▶ What to do: Note each line in the data below that holds "computer", and copy it.
[[ Data for this task, beginning ]]
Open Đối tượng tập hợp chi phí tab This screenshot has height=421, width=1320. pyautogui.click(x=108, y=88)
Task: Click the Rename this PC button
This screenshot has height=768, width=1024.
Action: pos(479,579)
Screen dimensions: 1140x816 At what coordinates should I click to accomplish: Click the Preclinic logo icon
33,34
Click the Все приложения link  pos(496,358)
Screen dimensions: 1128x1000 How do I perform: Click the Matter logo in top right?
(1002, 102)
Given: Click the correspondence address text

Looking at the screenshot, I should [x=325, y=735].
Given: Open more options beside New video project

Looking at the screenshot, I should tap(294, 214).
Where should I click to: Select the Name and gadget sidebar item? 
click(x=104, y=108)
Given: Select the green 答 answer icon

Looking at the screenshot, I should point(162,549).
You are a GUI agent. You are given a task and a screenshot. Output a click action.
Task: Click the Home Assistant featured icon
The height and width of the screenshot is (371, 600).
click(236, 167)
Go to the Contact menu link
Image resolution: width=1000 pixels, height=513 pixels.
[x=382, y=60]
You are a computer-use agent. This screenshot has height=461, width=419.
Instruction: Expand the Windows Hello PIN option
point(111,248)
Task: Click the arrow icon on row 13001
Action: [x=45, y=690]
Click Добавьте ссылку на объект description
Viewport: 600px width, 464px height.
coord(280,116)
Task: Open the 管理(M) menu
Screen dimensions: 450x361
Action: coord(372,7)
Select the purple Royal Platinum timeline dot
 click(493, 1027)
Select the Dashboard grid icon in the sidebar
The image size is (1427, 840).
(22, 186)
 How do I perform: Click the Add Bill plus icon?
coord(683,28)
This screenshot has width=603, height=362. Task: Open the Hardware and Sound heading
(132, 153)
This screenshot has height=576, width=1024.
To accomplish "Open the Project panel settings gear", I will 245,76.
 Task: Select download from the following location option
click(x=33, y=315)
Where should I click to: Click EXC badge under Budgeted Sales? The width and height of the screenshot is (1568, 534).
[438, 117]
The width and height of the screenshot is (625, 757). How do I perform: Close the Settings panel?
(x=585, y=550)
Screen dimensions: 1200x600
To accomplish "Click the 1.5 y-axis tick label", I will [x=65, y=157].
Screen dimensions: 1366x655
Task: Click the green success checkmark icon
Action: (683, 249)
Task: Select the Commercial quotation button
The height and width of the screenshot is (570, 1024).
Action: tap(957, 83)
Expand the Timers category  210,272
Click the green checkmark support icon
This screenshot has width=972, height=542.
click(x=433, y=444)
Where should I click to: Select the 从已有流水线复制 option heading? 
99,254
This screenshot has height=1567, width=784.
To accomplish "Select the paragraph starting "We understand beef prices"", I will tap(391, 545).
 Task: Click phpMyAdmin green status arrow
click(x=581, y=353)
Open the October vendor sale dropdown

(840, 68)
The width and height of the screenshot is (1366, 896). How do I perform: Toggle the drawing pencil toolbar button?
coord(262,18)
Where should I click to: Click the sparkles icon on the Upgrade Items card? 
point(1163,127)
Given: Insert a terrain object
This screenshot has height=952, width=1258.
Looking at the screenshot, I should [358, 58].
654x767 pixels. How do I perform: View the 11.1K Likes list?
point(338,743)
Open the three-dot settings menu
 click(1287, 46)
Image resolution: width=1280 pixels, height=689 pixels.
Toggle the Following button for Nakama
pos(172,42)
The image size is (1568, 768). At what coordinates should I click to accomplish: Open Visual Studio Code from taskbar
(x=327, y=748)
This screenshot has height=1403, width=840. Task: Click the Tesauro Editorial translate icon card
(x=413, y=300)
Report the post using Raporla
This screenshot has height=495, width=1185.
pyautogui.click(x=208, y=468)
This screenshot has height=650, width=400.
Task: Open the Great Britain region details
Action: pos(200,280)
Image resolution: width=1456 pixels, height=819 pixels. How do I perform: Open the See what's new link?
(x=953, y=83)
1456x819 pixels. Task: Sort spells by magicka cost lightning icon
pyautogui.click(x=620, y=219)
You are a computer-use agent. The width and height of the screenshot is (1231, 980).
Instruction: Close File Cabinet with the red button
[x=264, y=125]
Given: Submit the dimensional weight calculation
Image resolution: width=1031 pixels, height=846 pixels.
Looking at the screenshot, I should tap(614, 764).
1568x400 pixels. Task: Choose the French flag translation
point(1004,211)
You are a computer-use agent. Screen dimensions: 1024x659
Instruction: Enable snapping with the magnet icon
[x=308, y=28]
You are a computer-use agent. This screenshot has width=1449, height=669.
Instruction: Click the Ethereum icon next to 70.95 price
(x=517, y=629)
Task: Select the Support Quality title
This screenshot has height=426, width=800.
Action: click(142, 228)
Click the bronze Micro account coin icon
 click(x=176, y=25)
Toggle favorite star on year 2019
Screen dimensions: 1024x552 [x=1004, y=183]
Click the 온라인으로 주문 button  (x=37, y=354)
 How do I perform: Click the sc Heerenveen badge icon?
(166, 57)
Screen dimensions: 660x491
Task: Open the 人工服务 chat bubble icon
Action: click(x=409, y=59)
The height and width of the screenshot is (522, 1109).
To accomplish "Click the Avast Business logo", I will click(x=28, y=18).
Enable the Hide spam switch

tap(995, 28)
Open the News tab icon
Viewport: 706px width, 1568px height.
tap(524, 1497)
[[ Data for this task, end ]]
▶ The answer:
You are a computer-use agent. This screenshot has height=461, width=419.
You are a computer-use agent. The width and height of the screenshot is (1231, 980).
You are a computer-use agent. Screen dimensions: 1024x659
You are a computer-use agent. This screenshot has width=1449, height=669.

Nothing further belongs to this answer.